Read the listing below and copy out every line that holds "computer".
--- START ---
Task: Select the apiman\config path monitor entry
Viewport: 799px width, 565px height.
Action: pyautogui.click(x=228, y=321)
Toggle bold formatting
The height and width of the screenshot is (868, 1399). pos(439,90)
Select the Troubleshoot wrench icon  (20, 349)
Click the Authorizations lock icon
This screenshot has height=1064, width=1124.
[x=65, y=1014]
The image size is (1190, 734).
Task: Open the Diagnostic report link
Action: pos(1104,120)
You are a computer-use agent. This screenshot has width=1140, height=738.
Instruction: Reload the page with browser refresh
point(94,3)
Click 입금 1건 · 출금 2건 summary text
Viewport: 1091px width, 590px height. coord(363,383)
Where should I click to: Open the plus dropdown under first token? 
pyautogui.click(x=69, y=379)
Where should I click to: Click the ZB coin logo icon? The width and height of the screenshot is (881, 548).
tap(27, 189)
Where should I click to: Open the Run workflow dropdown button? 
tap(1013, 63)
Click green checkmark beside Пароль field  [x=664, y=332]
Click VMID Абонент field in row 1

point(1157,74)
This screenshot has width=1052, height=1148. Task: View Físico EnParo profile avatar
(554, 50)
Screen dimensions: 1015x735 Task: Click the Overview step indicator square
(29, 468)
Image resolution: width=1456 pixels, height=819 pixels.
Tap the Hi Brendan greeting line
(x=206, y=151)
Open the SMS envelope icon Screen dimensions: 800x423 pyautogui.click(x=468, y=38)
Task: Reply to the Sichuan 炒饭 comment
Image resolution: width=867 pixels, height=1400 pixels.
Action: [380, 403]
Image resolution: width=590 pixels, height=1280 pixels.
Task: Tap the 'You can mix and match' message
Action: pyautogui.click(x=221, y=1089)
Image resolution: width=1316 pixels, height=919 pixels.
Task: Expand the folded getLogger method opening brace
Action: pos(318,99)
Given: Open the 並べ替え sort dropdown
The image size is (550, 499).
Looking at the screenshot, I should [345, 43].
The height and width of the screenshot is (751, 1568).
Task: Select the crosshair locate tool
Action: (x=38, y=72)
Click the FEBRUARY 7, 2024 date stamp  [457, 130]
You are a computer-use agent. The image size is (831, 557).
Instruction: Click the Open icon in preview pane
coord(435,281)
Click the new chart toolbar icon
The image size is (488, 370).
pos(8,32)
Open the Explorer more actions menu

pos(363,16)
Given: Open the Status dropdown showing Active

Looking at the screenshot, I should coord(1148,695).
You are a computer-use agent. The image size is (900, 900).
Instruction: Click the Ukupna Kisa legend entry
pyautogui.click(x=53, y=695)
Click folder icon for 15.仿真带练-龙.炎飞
--- END ---
• YOUR SOLUTION
You are a computer-use agent. This screenshot has width=1140, height=738.
You are a computer-use agent. The image size is (831, 557).
You are a computer-use agent. The image size is (900, 900).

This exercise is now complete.